Dalam persidangan kasus ini, jaksa menuduh bahwa tindakan pengeboman terhadap Candi Borobudur merupakan aksi balas dendam Abdulkadir dan kawan-kawan terhadap peristiwa Tanjung Priok tahun 1984 yang menewaskan puluhan nyawa pemeluk agama Islam. Abdulkadir membenarkan motivasi peledakan itu sebagai ungkapan ketidakpuasannya atas peristiwa berdarah tersebut

Namun keterangan itu kemudian diragukan, karena sosok Mohammad Jawad atau Ibrahim yang disebut Husein sebagai dalangnya kemudian tidak pernah ditemukan oleh kepolisian. Abdulkadir mengaku dirinya tidak mengetahui rencana pengeboman itu. Bahkan, ia dan ketiga kawan lain pada awalnya hanya sekadar diajak oleh Mohammad Jawad untuk berkemah ke Candi Borobudur sebelum kemudian dibujuk oleh Mohammad Jawad untuk mengebom candi.

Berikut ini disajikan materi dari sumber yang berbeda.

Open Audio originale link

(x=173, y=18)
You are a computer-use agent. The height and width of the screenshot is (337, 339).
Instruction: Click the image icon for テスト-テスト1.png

Abdulkadir, yang berperan sebagai pelaku di lapangan, sebenarnya bukanlah seorang profesional karena ia mengaku tak mengetahui seluk-beluk teknikal sebuah bom dan hanya mengiyakan bujukan Ibrahim. Setelah menyetujui bujukan Ibrahim, mereka kemudian diberikan sejumlah bom waktu rakitan yang telah dirakit secara rapi.

Ibrahim disebut sebagai sosok yang merakit bom-bom tersebut. Bahan bom terbuat dari trinitrotoluena (TNT) tipe batangan PE 808/tipe produksi Dahana. Tiap bom rakitan terdiri dari dua batang dinamit yang dipilin dengan selotip. Dalam praktiknya, Abdulkadir dan pelaku yang lain kemudian hanya tinggal memasangnya di dalam stupa dan memencet tombol berupa tombol arloji untuk mengaktifkan bom waktu tersebut.

Akhirnya, atas tindakan tersebut, Pengadilan Negeri Malang menjatuhkan hukuman 20 tahun penjara terhadap Abdulkadir, sedangkan kakaknya Husein dihukum seumur hidup dengan tuduhan subversi. Lalu, Abdulkadir hanya menjalani hukuman selama sembilan tahun, ia dibebaskan pada tahun 1994 karena mendapatkan remisi dari Presiden Soeharto.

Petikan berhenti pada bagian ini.